A few weeks ago, a moment before pushing upstream a glorious bug-fix, I ran the test suite locally, just to discover that I broke it!

Having lost all confidence in the commit history, I was out for blood, looking for the piece of code that ruined the whole PR!

With more than a hundred git aliases I consider myself quite a git nerd, so I reached out for a tool I knew: git rebase.

My plan was:

  1. mark each commit with edit
  2. run the test suite with bin/rake at each stop
  3. identify the offending commit and fix whatever bugs I encountered
  4. amend the commit and call it a day

That didn't feel right tho, it was too clunky, I had a hunch that I could have done better than this! So, after reading once again the git rebase documentation, this little option popped out: git rebase --exec!

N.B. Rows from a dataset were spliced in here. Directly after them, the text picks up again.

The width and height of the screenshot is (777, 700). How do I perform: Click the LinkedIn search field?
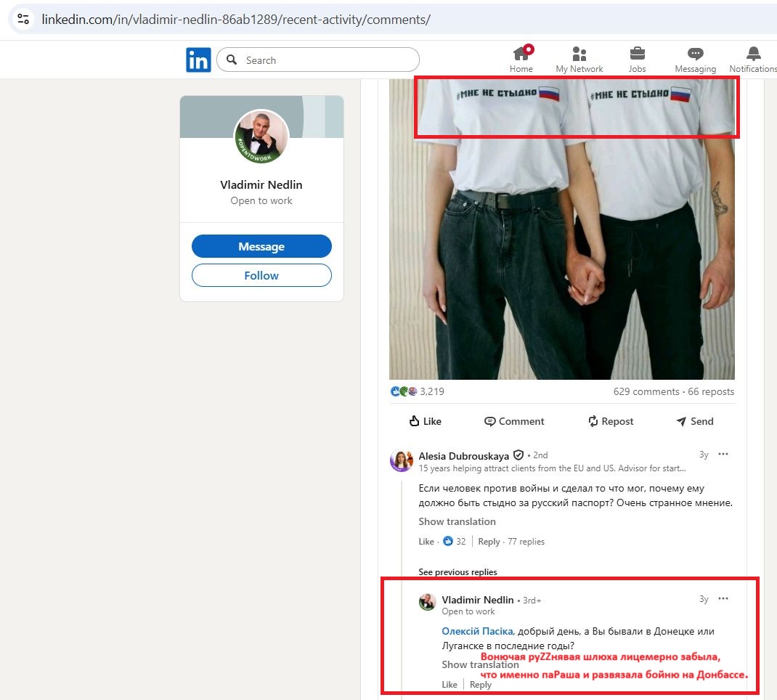(317, 60)
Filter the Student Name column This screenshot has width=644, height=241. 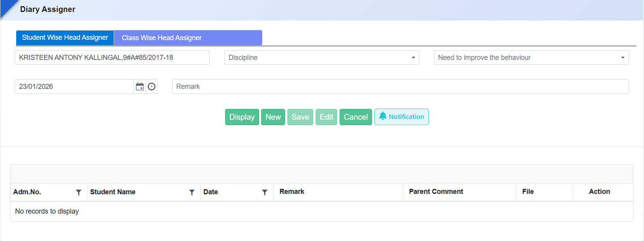tap(191, 192)
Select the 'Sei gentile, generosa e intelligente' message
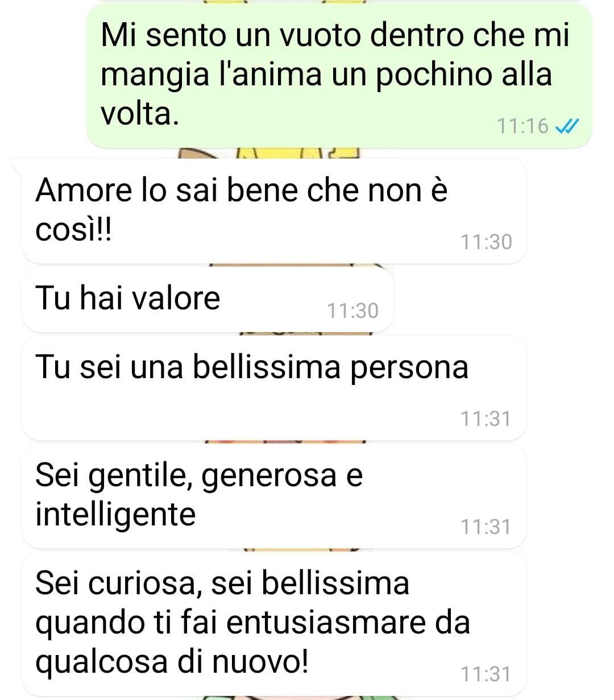614x700 pixels. (x=274, y=496)
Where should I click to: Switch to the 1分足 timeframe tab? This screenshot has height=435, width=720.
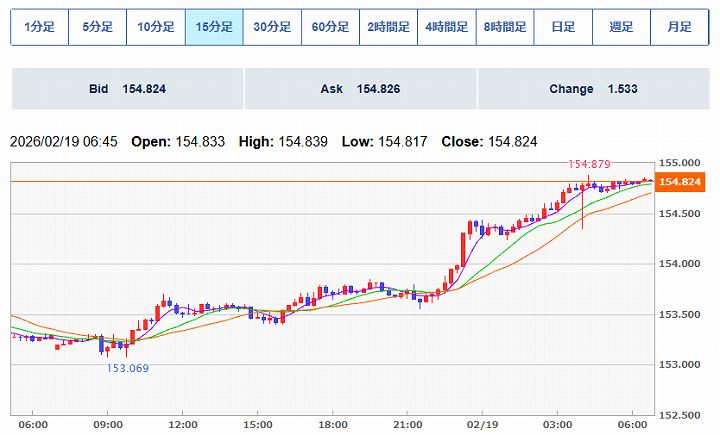39,27
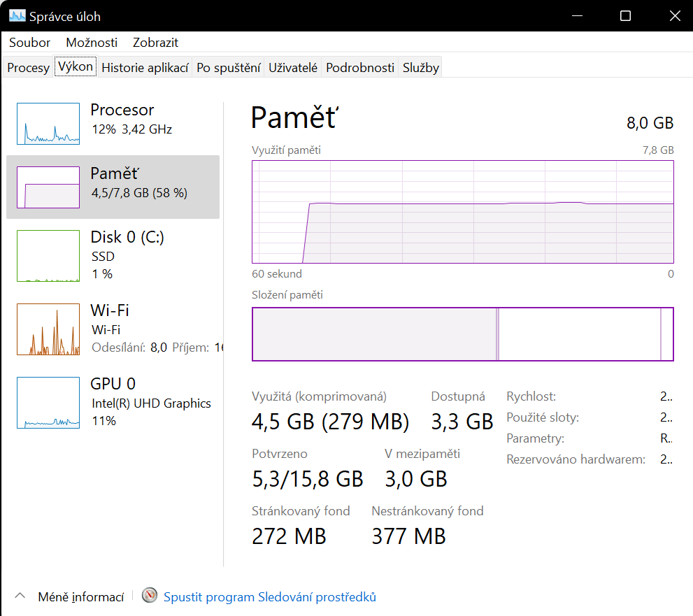The width and height of the screenshot is (693, 616).
Task: Select the Paměť mini graph thumbnail
Action: point(48,187)
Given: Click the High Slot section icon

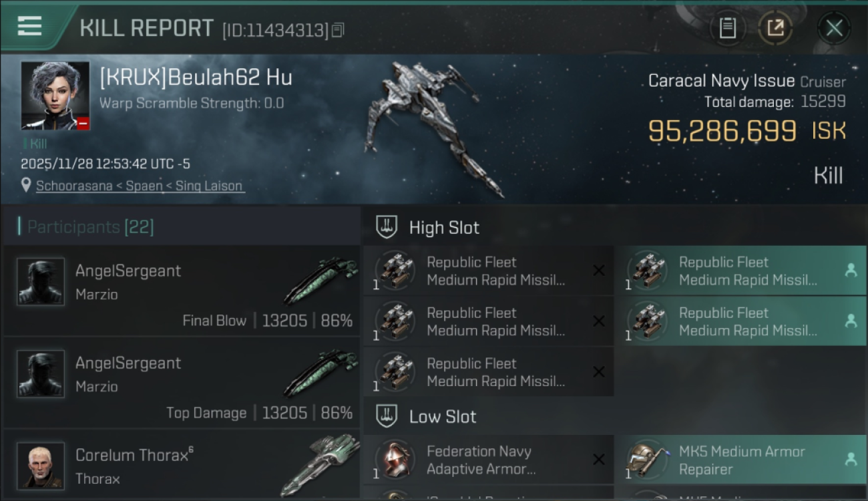Looking at the screenshot, I should pyautogui.click(x=387, y=227).
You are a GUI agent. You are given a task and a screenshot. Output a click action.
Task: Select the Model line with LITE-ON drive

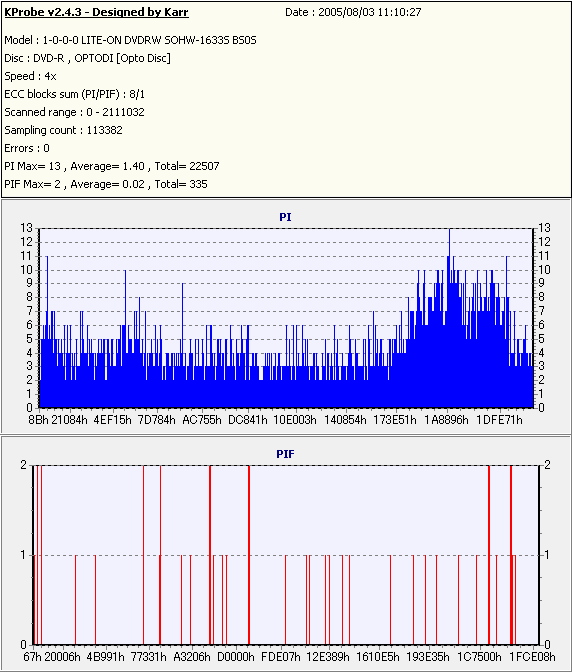click(130, 40)
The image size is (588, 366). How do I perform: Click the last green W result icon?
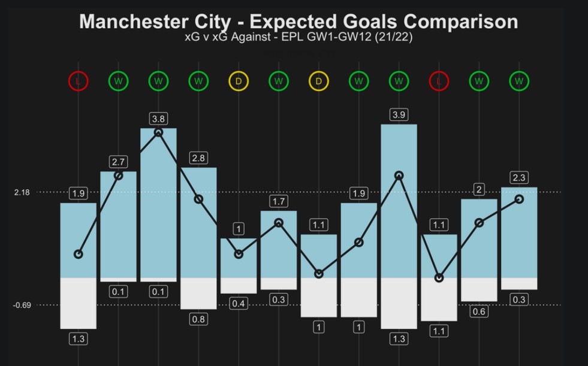[519, 81]
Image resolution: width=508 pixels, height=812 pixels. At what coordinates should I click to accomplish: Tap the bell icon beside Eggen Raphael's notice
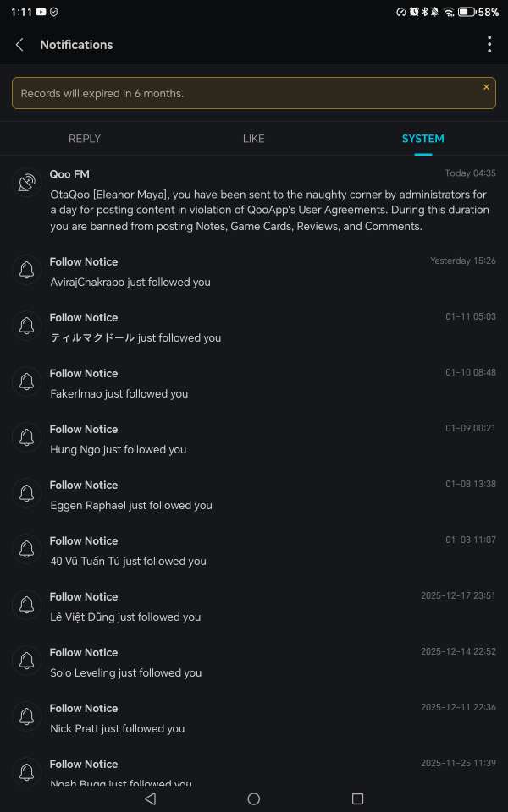click(27, 493)
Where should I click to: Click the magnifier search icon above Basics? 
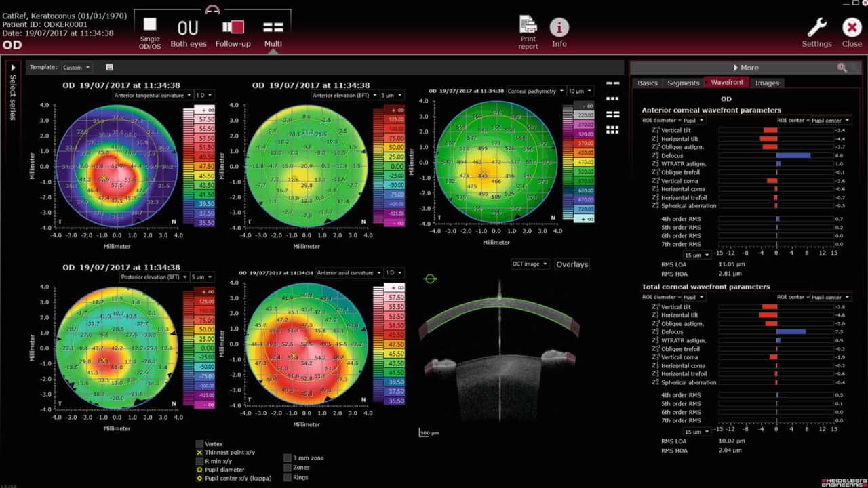point(842,68)
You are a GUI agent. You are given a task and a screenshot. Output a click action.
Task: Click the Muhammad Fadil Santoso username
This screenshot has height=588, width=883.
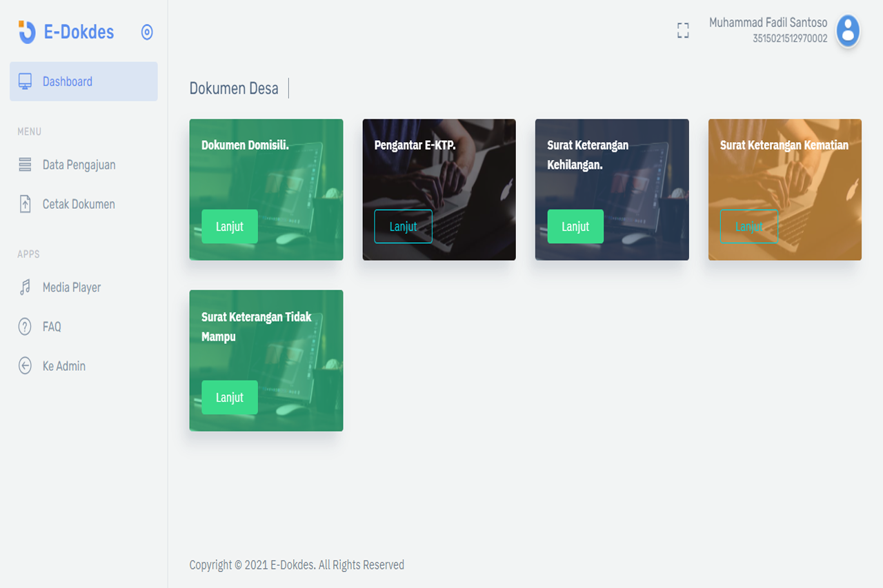[768, 23]

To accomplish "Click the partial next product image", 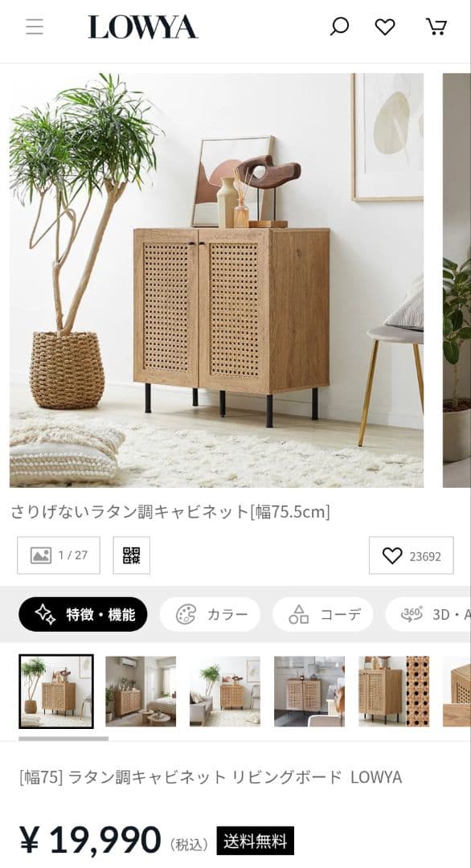I will pyautogui.click(x=457, y=280).
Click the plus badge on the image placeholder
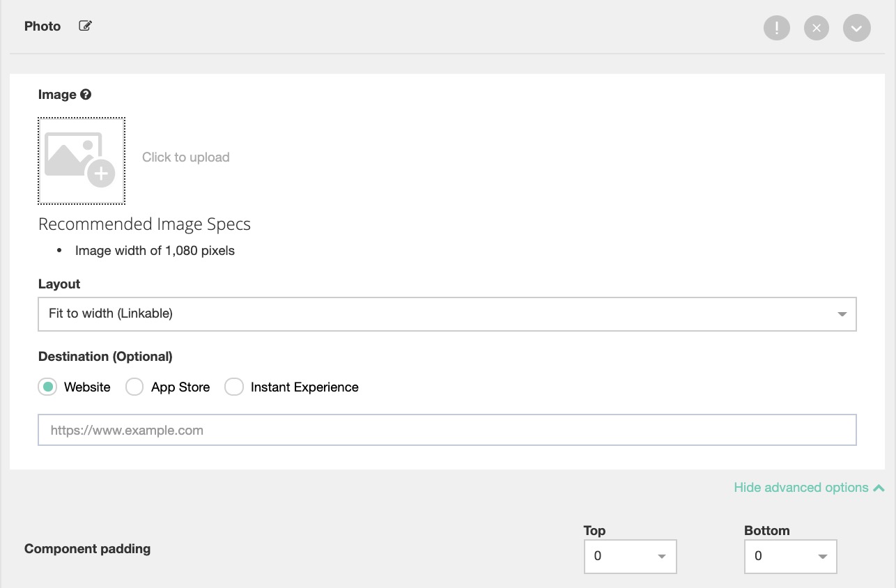 (101, 173)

What --exec does to git rebase

The magic of --exec is that it will execute a command after each commit in your interactive rebase. If the command fails, it will stop the rebase, allow you to fix whatever needs to be fixed, and move along with git rebase --continue.

This means that I was able to swiftly run this command after each commit and ensure that I had a green suite at every step of the PR.

bash git rebase --interactive --exec "bin/rake" origin/master

Don't forget that this neat trick can be used for all kinds of problems, like, for example, running a linter for every commit of a PR.